Стоя с зубной щеткой у окна, директор Музея глядел, бывало, как оживает улица, как торопливо шагают на службу невыспавшиеся, хмурые мужчины, как с утра уже усталые женщины принимаются за свои домашние дела, которых все равно не переделаешь. Жизнь эта, убогая, неинтересная, серая, разительно отличалась от его собственной, и дону Максимилиану даже в голову не приходило пожалеть своих соседей, проникнуться к ним состраданием: он просто их не замечал. Нет, он их презирал вовсе не за то, что они бедны – он и сам Крезом не был, – а за то, что они слишком заурядны и их заботы, труды и досуги не имеют ничего общего с его возвышенно-интеллектуальными радостями и печалями. Однако в это утро – был четверг, и с момента исчезновения Святой Варвары прошло ровно двенадцать часов – дон Максимилиан, не сомкнув ночью глаз, почувствовал свое кровное родство с соседями. Ему, пожалуй, еще хуже, он попал в безвыходную ситуацию. Впрочем, один выход все же оставался: узенькая дверца, за которой – отставка и всеобщее презрение.

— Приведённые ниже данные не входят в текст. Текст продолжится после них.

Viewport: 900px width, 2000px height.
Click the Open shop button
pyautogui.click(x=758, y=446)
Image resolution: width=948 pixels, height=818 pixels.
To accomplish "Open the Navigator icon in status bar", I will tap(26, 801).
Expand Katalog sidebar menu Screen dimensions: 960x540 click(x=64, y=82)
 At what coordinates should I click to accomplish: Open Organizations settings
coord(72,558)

Прежде чем стать на молитву, дон Максимилиан имел обыкновение просматривать утренние газеты, которые Нелито, его «бой», еще один из его ангелочков – херувим на посылках, черный как сажа негритенок – аккуратной стопочкой складывал у двери. Вот и в этот четверг директор Музея по установившейся привычке и природной любознательности принялся просматривать прессу, усевшись в черное кожаное кресло, так эффектно оттенявшее его белую сутану.
На первой же странице первой газеты – это была «Тарде» – он увидел собственное свое улыбающееся изображение: Вава, превосходный фотограф и добрый приятель, выбрав удачный ракурс и подходящий момент, щелкнул директора, когда тот перелистывал книгу о таинственной скульптуре. Очень хорошо вышел на снимке дон Максимилиан! Надо будет послать Вава экземпляр бразильского издания с теплой надписью. Директор снова посмотрел на свою фотографию: очень, очень хорошо, и улыбка такая скромная и умная. Красиво! Зачем скрывать?

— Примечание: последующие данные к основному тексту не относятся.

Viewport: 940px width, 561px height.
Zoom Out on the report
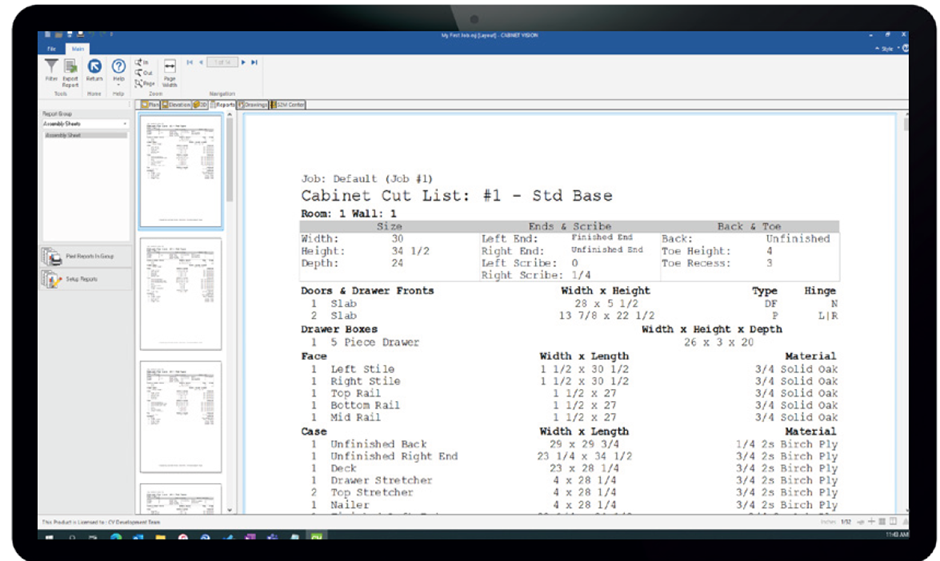click(x=143, y=73)
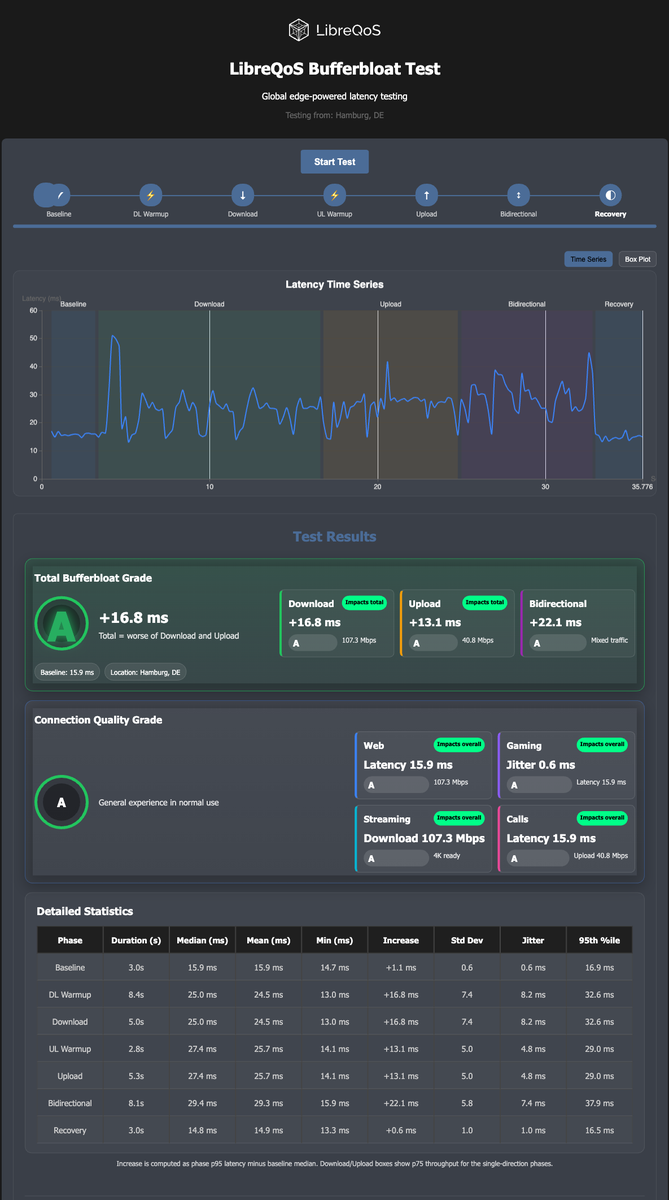
Task: Switch to the Box Plot view
Action: coord(638,259)
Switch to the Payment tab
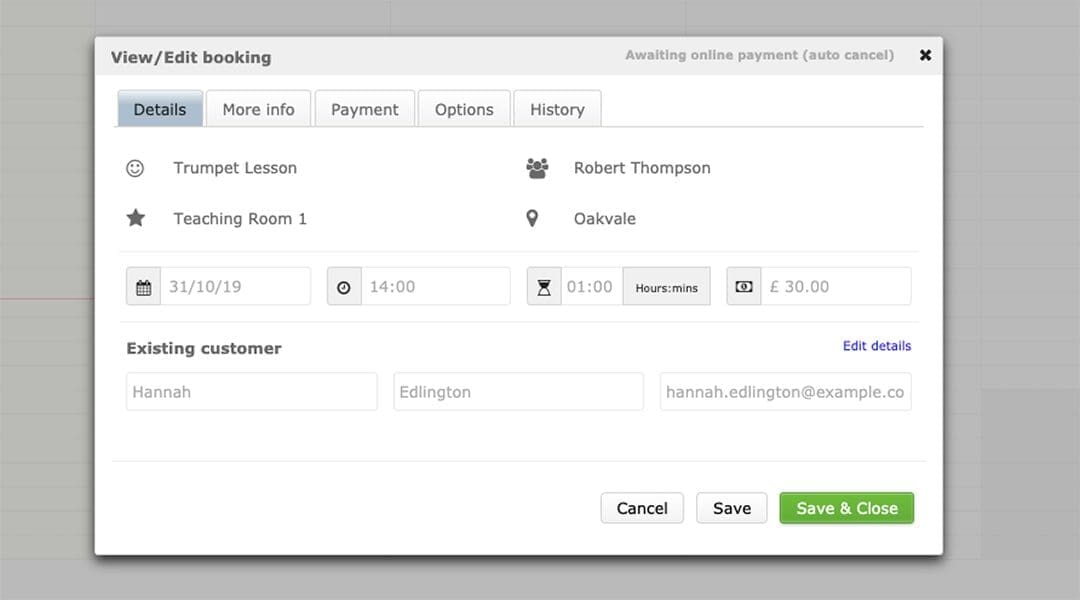 pos(365,108)
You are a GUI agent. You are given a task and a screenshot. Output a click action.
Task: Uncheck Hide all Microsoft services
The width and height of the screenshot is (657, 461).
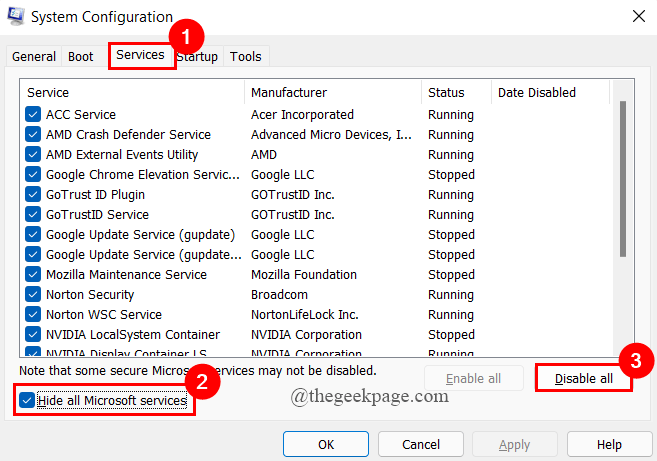[x=26, y=401]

«Завтра состоится открытие Выставки. Знаменитая статуя Святой Варвары уже прибыла в Баию!» – этот жирно напечатанный заголовок отсылал читателя на третью страницу, где был помещен репортаж о пресс-конференции. Три колонки в верхней части листа: умело поданная и совершенно исчерпывающая информация – это дело рук репортера Жозе Аугусто Берберта, матерого, хоть и молодого годами, журналиста. Он пришел в «Тарде» совсем мальчишкой. Очень способный парень, хотя и отлучен от церкви: покойный кардинал да Силва еще в тридцатые годы предал анафеме юриста Эпаминондаса Берберта де Кастро, отлучил от церкви его и весь род его до седьмого колена. Но это уже другая история... Из нее получилась бы прелестная новелла...
Репортер покинул пресс-конференцию еще до звонка Эдимилсона и подробнейшим образом повествовал о том, как она протекала, какие вопросы были заданы, особо отмечал присутствие португальского поэта, специального корреспондента «Жорнала», посланного «для освещения двух крупных событий – открытия Выставки и выхода книги». Он называл ее по-португальски и по-немецки, пускал такие вот словесные шутихи: «первоклассная полиграфия, великолепное, роскошно иллюстрированное издание». А в части содержания ссылался на просвещенное мнение Антонио Селестино: «Основополагающий труд, монументальное исследование».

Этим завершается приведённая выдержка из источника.